Por Paulo Feltrin, diretor industrial da Multinova
Existe uma ideia ainda muito presente na indústria de que crescer é, inevitavelmente, expandir. Mais capacidade, mais presença, mais mercados. Mas, na prática, o que diferencia empresas que apenas aumentam de tamanho daquelas que, de fato, evoluem é a qualidade das escolhas que sustentam esse crescimento.
Crescer deixou de ser uma consequência natural da operação para se tornar uma construção deliberada. E toda construção exige renúncia. Escolher onde atuar implica, necessariamente, decidir onde não estar. Priorizar determinados mercados significa abrir mão de outros, inclusive daqueles que, à primeira vista, parecem oportunidades óbvias.
O problema é que nem sempre essas decisões são tratadas com o peso que deveriam. Muitas empresas ainda expandem a partir da lógica da disponibilidade: onde há demanda, entra-se; onde há espaço, ocupa-se. Mas essa dinâmica, quando não é guiada por estratégia, tende a fragmentar posicionamento, dispersar energia e comprometer consistência no longo prazo.
É nesse ponto que o crescimento passa a exigir mais maturidade do que impulso. Porque crescer não é apenas responder ao mercado, é também saber conduzi-lo. E isso só acontece quando a empresa entende com clareza quais territórios quer ocupar, não fisicamente, mas na mente e na decisão de quem compra.
Esse deslocamento muda tudo. A discussão deixa de ser sobre volume e passa a ser sobre relevância. Não basta estar presente em muitos lugares; é preciso ser significativo nos lugares certos. É isso que sustenta as margens, fortalece a diferenciação e constrói relações mais duradouras com o mercado.

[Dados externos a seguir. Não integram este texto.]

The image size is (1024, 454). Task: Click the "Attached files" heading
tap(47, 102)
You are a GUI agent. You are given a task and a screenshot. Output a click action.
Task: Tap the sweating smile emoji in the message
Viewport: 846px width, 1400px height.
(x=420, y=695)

Não são os movimentos que definem uma empresa, mas a lógica por trás deles
Assumir o peso das escolhas no crescimento é, portanto, um movimento de responsabilidade estratégica. Exige visão para identificar o que realmente importa, coragem para dizer não ao que desvia e disciplina para manter consistência ao longo do tempo.
No fim, o crescimento cobra coerência. Porque não são os movimentos que definem uma empresa, mas a lógica por trás deles. E, em um ambiente onde expandir é cada vez mais fácil, escolher com precisão passa a ser o verdadeiro diferencial competitivo.